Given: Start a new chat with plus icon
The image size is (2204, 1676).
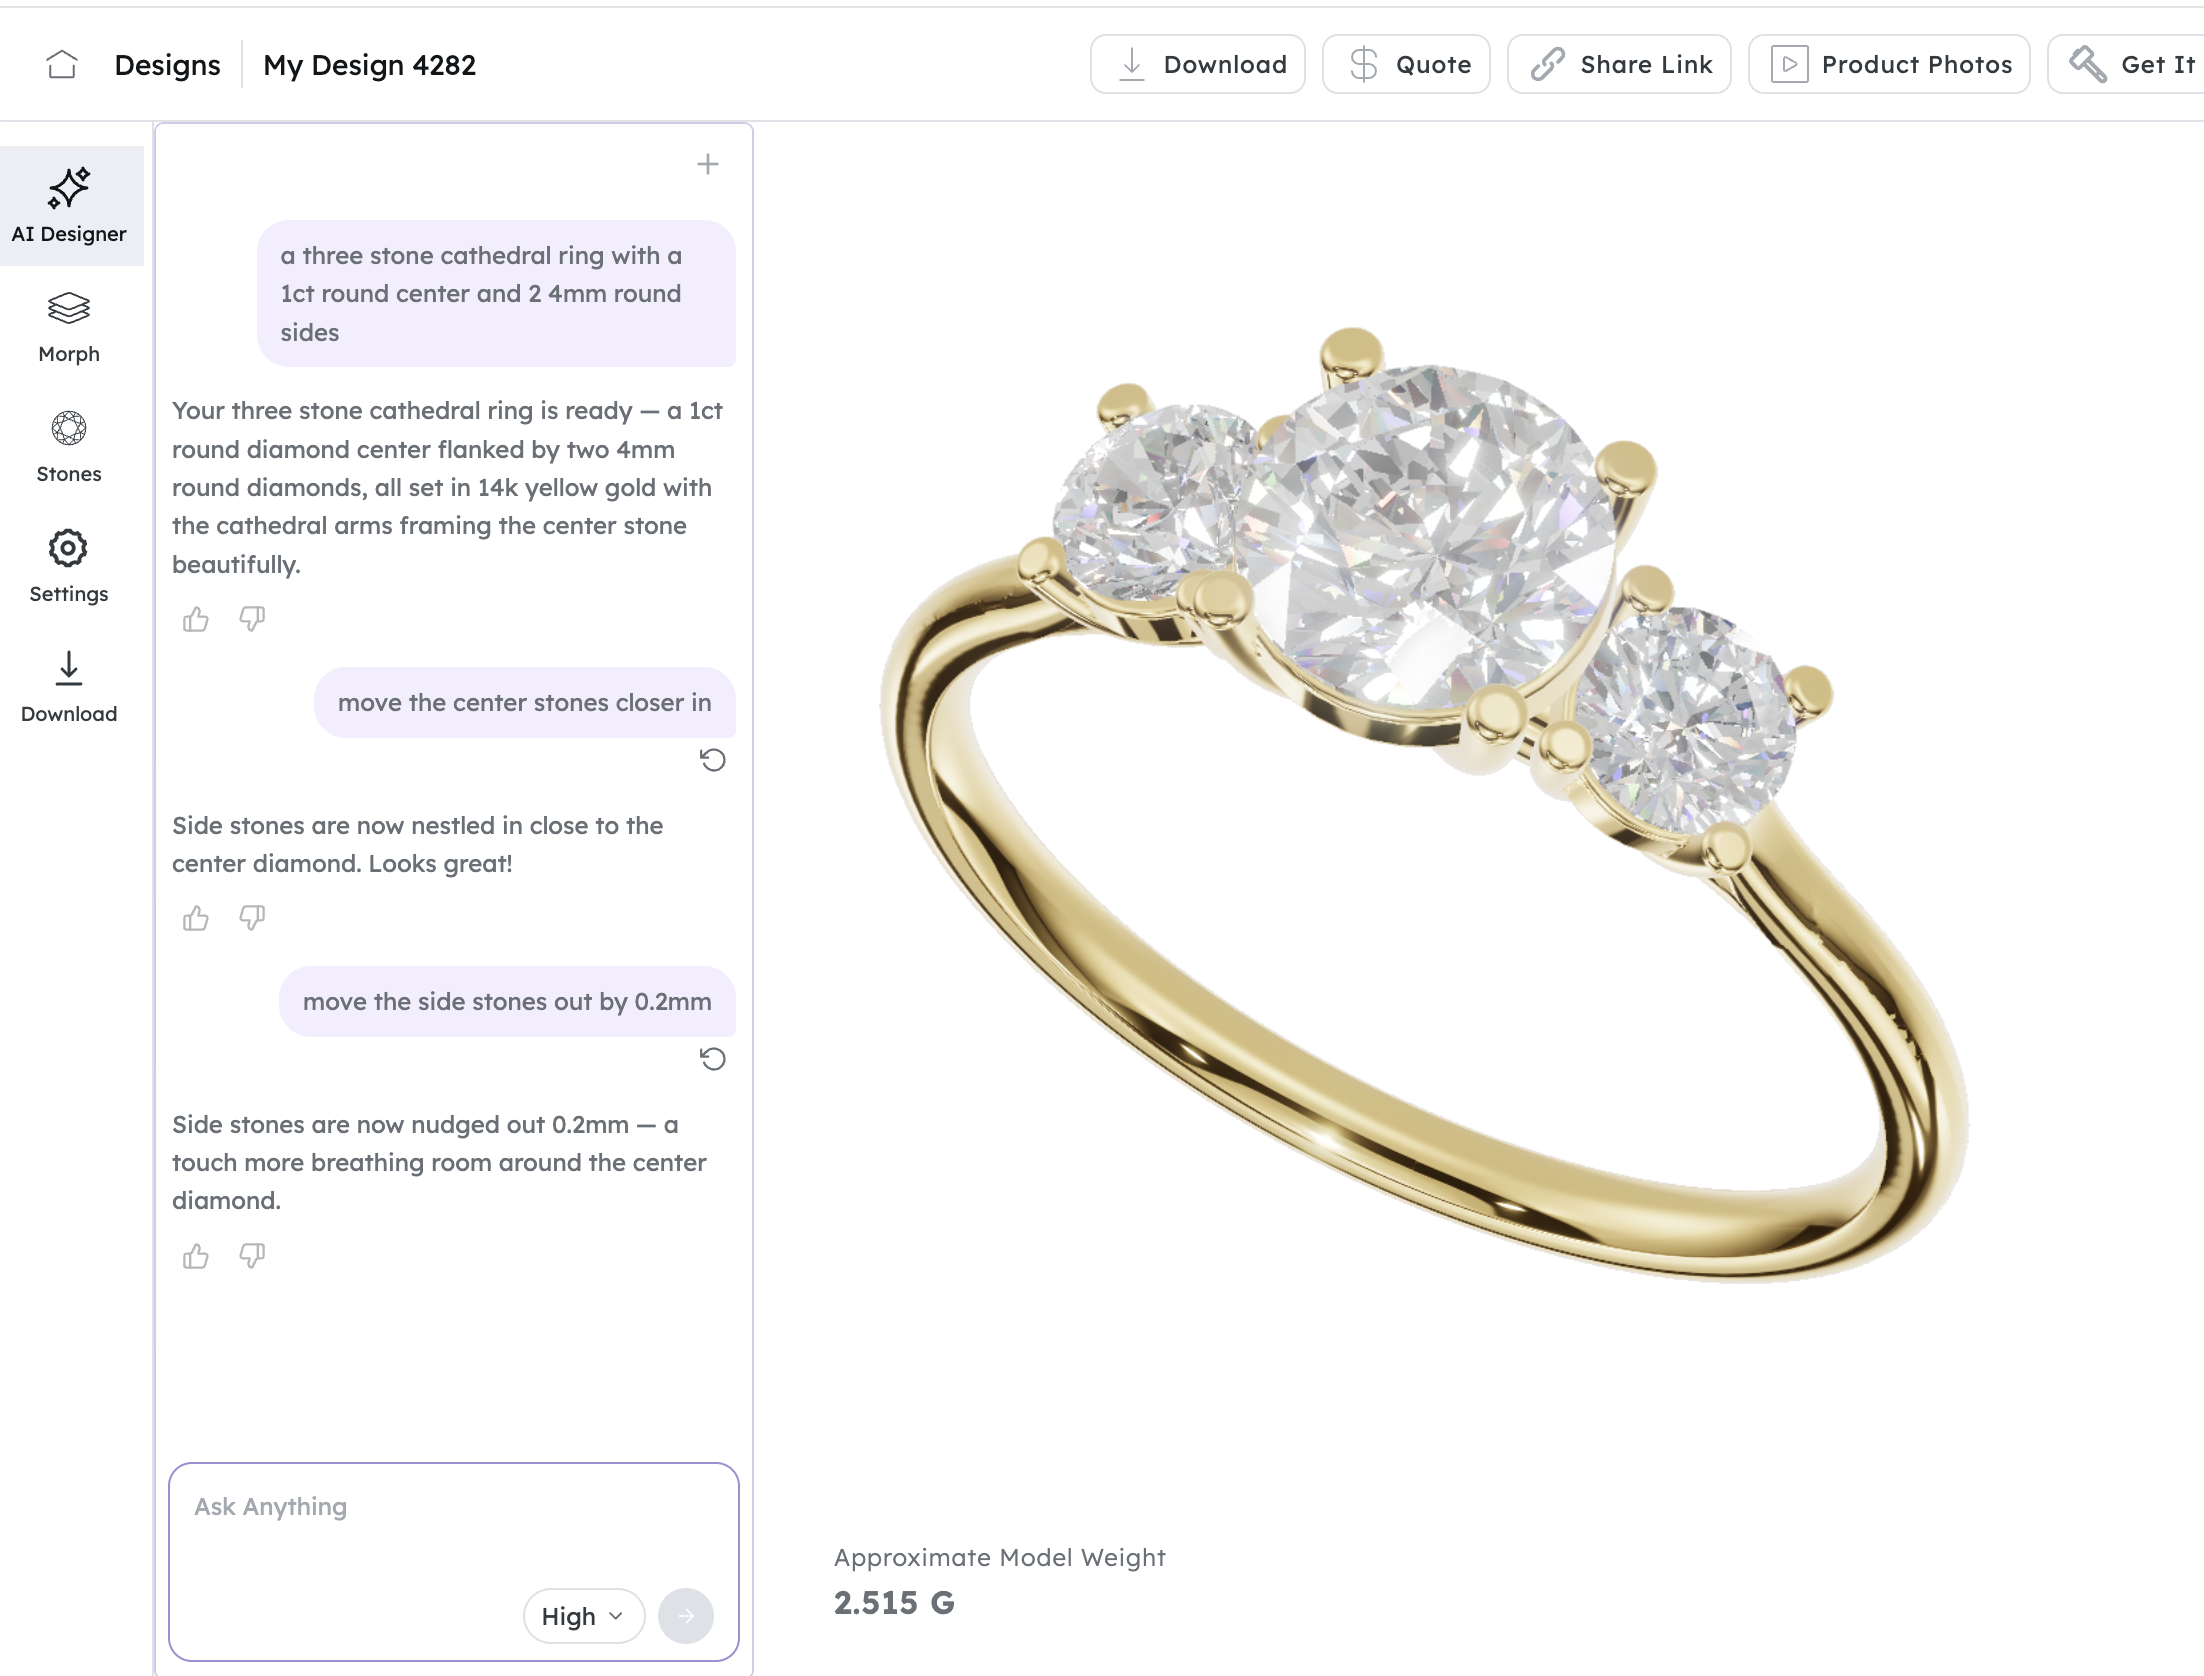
::::::::
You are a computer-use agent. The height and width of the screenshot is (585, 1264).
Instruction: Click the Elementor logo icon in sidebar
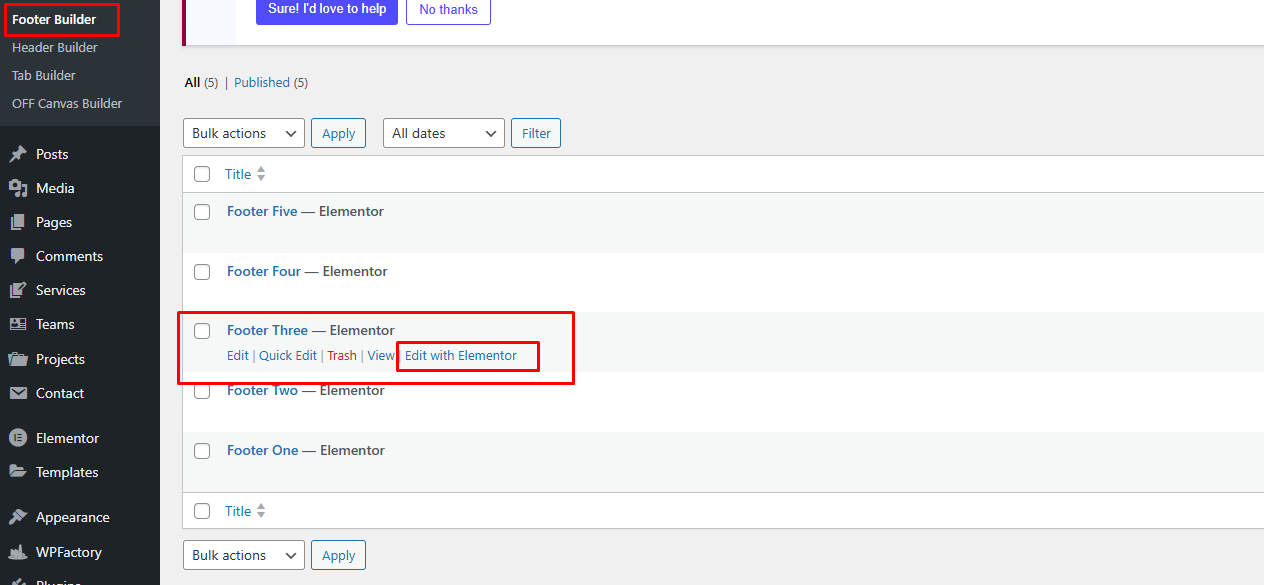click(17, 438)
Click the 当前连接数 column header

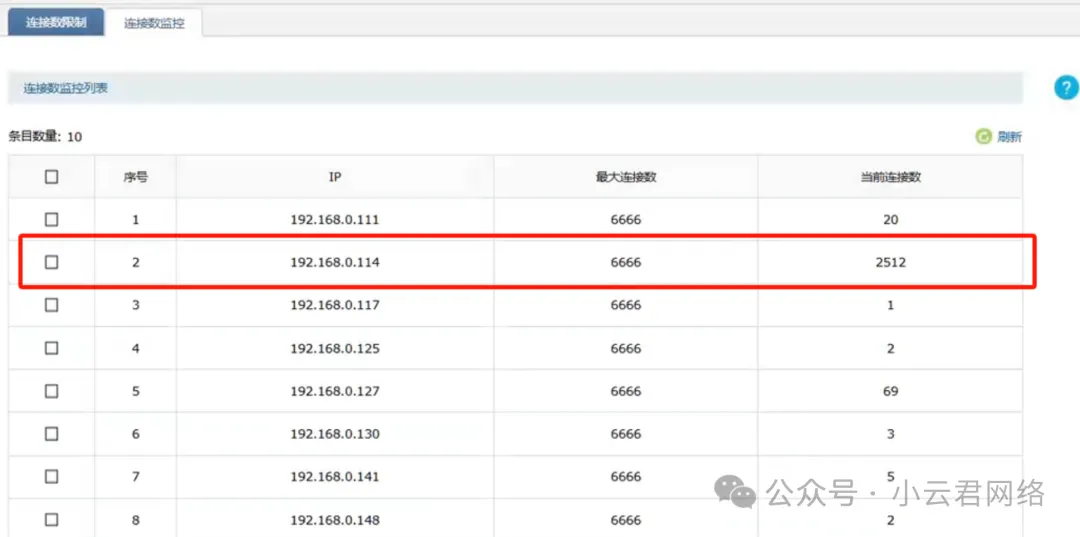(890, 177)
::::::::
Switch "plus icon" to "pencil icon" in the records from the line with "Given: Start a new chat with plus icon" up to and including the line with "The image size is (2204, 1676).", keeping everything else unchanged. Give back only those lines.

Given: Start a new chat with pencil icon
The image size is (2204, 1676).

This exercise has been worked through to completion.